Thursday, December 31, 2009

And now the new year...

New Years Eve and I'm teaching until 9PM again. I can't hook up with my foreign friends for best boy boozing because our new house is across town and the police have bribe stations spread out across all the major highways and byways. Angie got caught in one last night, she was saved by the rain that fell. Cops here hate the rain, they'll abandon a line of sure-thing payments to get out of it. They told her to wait right where she was, and then they all motored away. Imagine how many people stayed where they were.

I think I'll grab a bottle of fifty-plus percent and hide away in my new second story office with a DVD and a blanket. Yeah, it's cold right now. Most houses don't have central air, much less heat. Our two space heaters will crank out 3 feet of heat for our babies and parent-in-laws. Strangers reading this blog might air a criticism, something like "why don't you spend it with your family, you schmuck!" and I'll be forced to explain the sad fact that this day, this New Years Eve at the end of the first decade of the second millennium is just another Thursday to them. The babes will be in bed by nine, the folks by nine-thirty, the wife by ten.

Chinese New Year is sometime in February, the fourteenth I think. You can bet your ass there will be a party then. It'll be the Year of the Tiger, fireworks will fly from every balcony and droves of people will converge upon the open air market seeking treasures and plum blossoms. I'll be there, among them, celebrating who knows what for as long as they let me. You learn to take a party when you can get one in this country.

Happy New Years to those of you about to stay out late tonight, blow a party horn for me will ya!

Tuesday, December 15, 2009

Red Christmas

Haze paints Zhongshan with a soft brush as I drive Annie to her Kindergarten. I’m trying to figure out how I can ignite the magic of Christmas within her four-year-old heart. In the past three Christmas’s I put up a tree, placed presents underneath and lights around it. I’ve played Christmas music and tried to stoke the Santa surprise, but you know what? It’s never caught on.

It could be the isolation factor. None of her classmates understand or properly observe the holiday. Even within our nuclear family there is a great deal of nonchalance and “ Let’s humor Daddy” as I struggle to implant warm fuzzies in our future generation. Yesterday while on the cell with my wife I asked her if she’d pick up some wrapping paper for the gifts I bought. We finally gave up the conversation as she just could not determine what the hell I was talking about. It’s a language thing and it’s a cultural thing. The Chinese cannot fathom the purpose for wrapping gifts. “Why not simply put it in a bag or just put it under the tree as it is,” She’d asked. How can I explain the anticipation? How can I successfully transplant my culture on this very special holiday?
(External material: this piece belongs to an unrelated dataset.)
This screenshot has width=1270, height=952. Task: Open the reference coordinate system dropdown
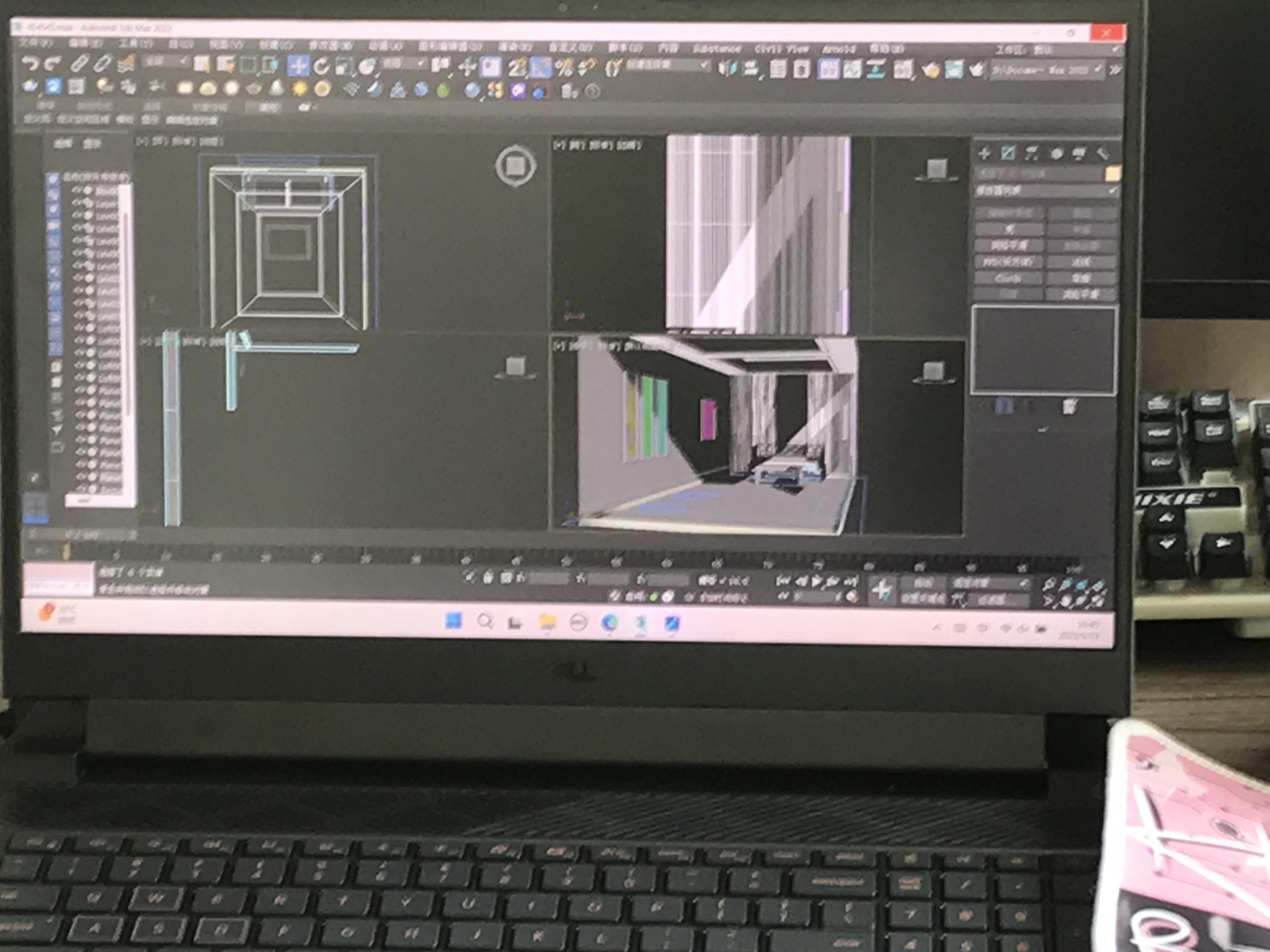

Around town and in our community blinking Christmas lights are going up in window fronts and store displays. The businesses would love to see the consumer frenzy the Western world is so familiar with. However, ask anyone if they have a tree, or if they have been naughty or nice, and you get a blank look. Every year after Christmas I’d ask my students the same question; what did Santa bring you? Apparently, Santa passes China up because if I ever do get an answer, it's about a red envelope with x amount of cash inside.

Now please don’t misunderstand me, I am not supporting the shopping madness with all its pressures and repercussions as we see so frequently in the West, I only suggest the warmth and glow that comes from giving and not expecting in return. The gifts matter very little. What matters is the joy, the twinkle, not of Christmas lights but of a child's delight. The exciting, breathless moment when a colorful box is placed in your lap and it’s all yours, and you got it just for being a good girl and daddy and mommy are watching and so is little sister and oh the sound of paper tearing and the building of anticipation as paper flies out and something new flies in. This is Christmas, this is a memory that builds confidence and the ability to share and love and be loved.

And this is what I am trying to create this morning as I drop off Annie and head off to find colorful wrapping paper. My wife tells me not to worry about buying her a gift, her parents haven’t a clue as to the holiday, but I know better. I will buy my wife a gift, her parents too. Come Christmas morning, they will, for an instant at least, feel some of the magic when that something special is placed in their lap. I will play Christmas music. I will light up our living room in reds and greens. I will put the girls to bed early on Christmas Eve, and I will wake them early on Christmas morning. We will sit around the tree, wiping sleep from our eyes and looking in wonder at the magic tree that the night before held only a few present but now is completely surrounded by boxes and packages and baskets and are those socks on the wall? No I’ll explain, they are stockings, have a look girls. And they will hop up and run to the stockings and pour out candy and fruit and tiny toys and there will be shrieks of joy from both and my heart will know again the feeling of completed circles.

It’s Christmas time in China and in my house, it will catch on.